** Records to use follows **

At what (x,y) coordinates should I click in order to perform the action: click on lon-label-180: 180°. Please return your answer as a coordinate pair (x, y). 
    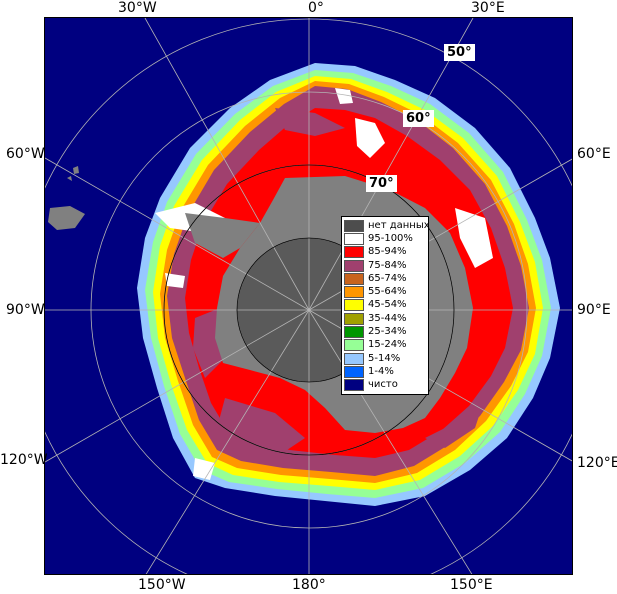
    Looking at the image, I should click on (309, 585).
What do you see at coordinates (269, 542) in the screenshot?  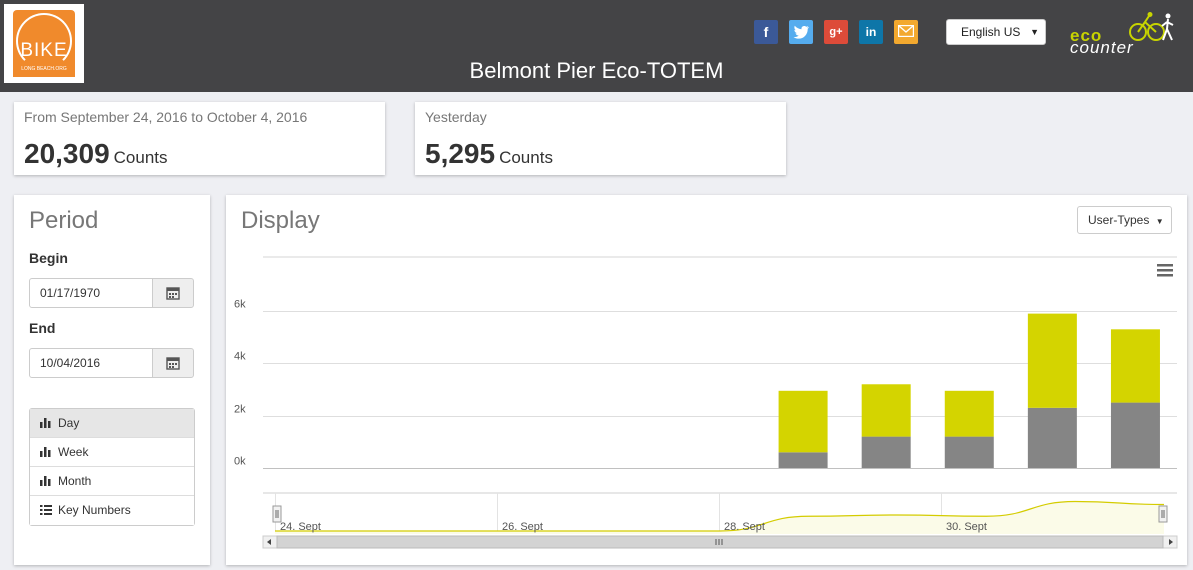 I see `scroll-left-arrow-icon` at bounding box center [269, 542].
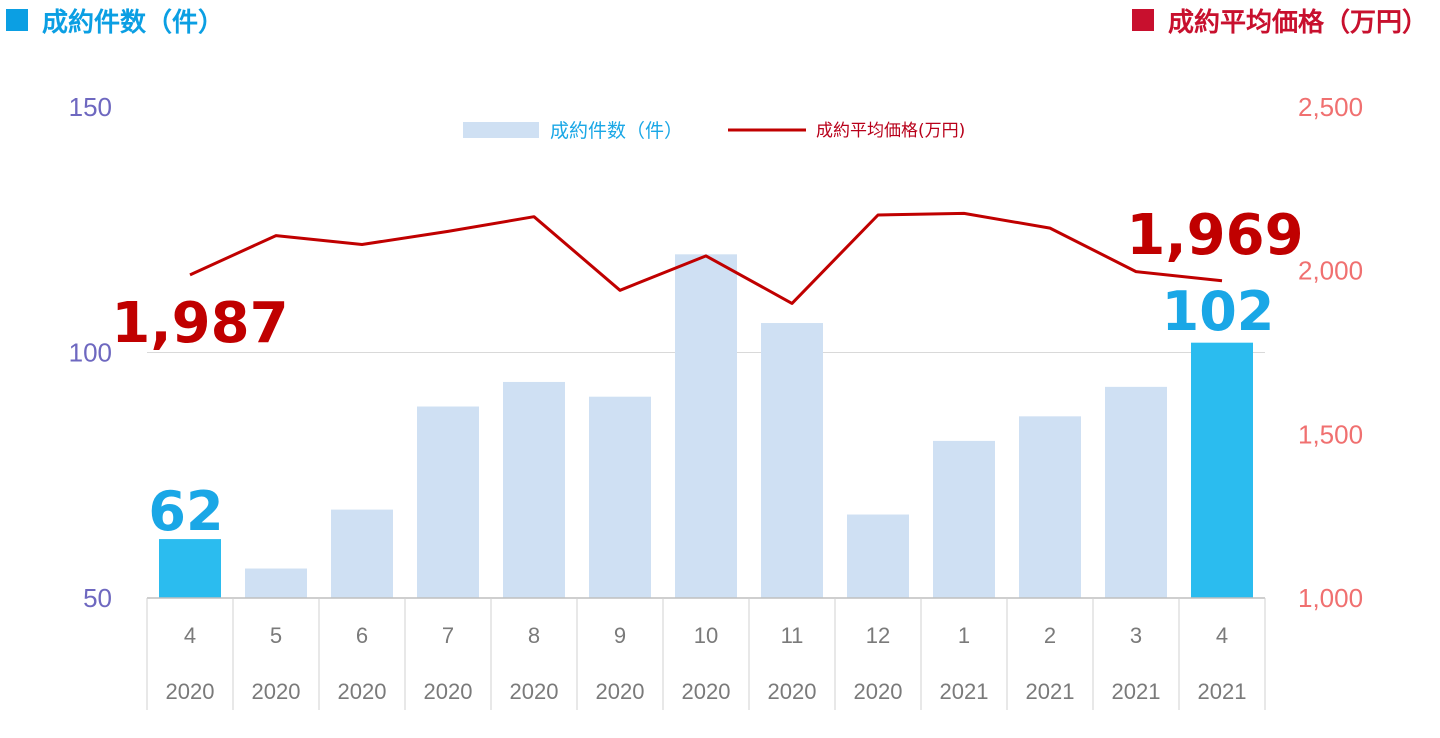  Describe the element at coordinates (17, 20) in the screenshot. I see `blue-square-icon` at that location.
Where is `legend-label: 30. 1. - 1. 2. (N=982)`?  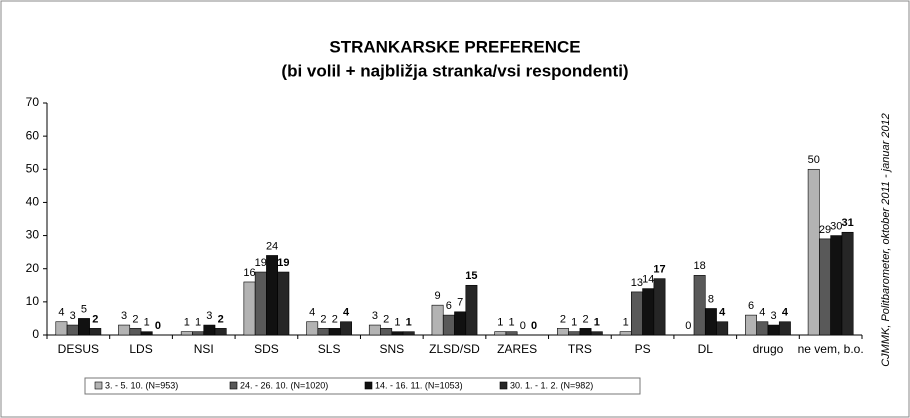 legend-label: 30. 1. - 1. 2. (N=982) is located at coordinates (552, 385).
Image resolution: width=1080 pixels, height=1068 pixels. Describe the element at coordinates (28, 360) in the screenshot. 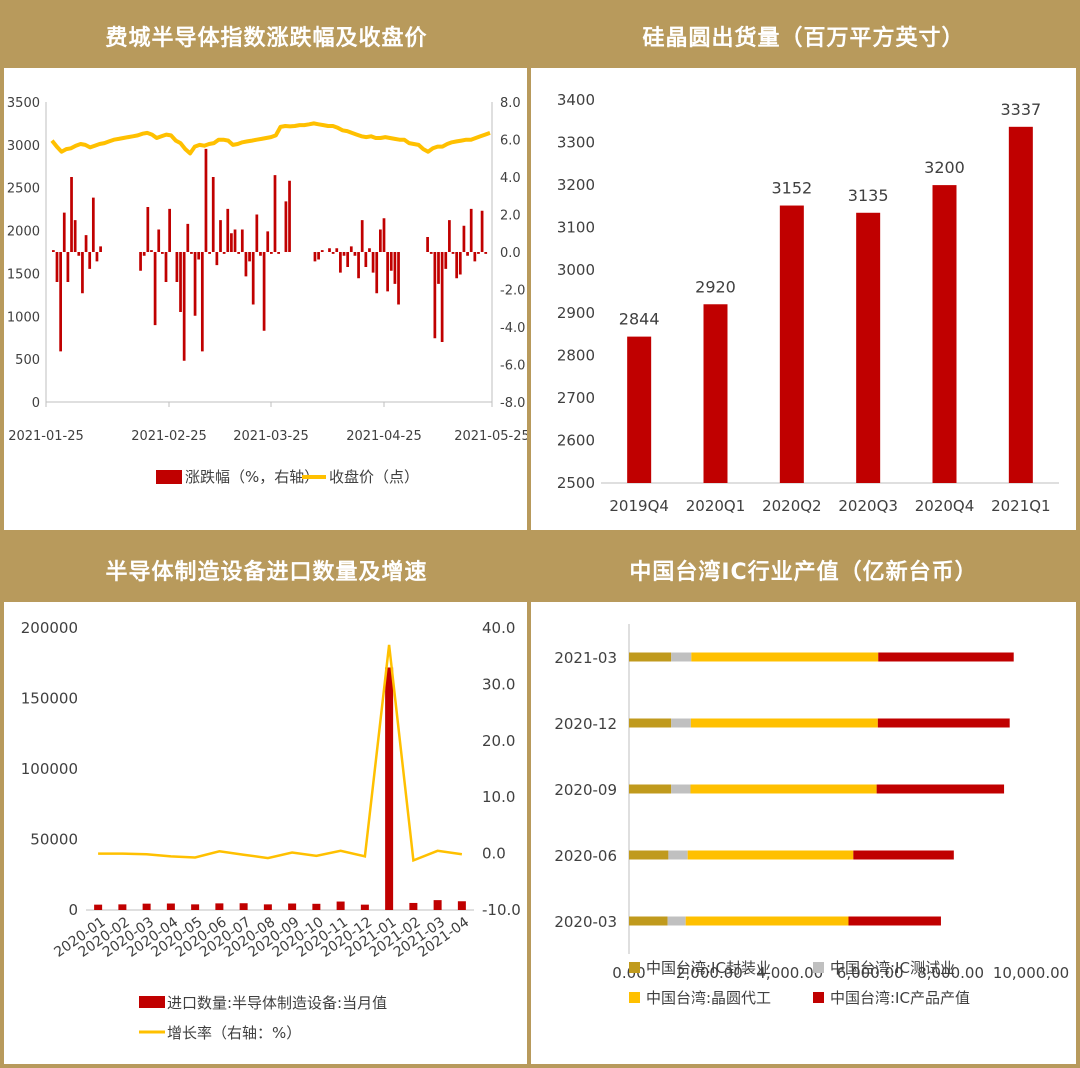

I see `y-left-tick-label: 500` at that location.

** End of Records to use **

[Assigned task]
Print the records above verbatim, beginning with the line that contains "Image resolution: width=1080" and continuing through the end of the records. Omit the pictures from your reproduction.

[Exercise solution]
Image resolution: width=1080 pixels, height=1068 pixels. Describe the element at coordinates (28, 360) in the screenshot. 

I see `y-left-tick-label: 500` at that location.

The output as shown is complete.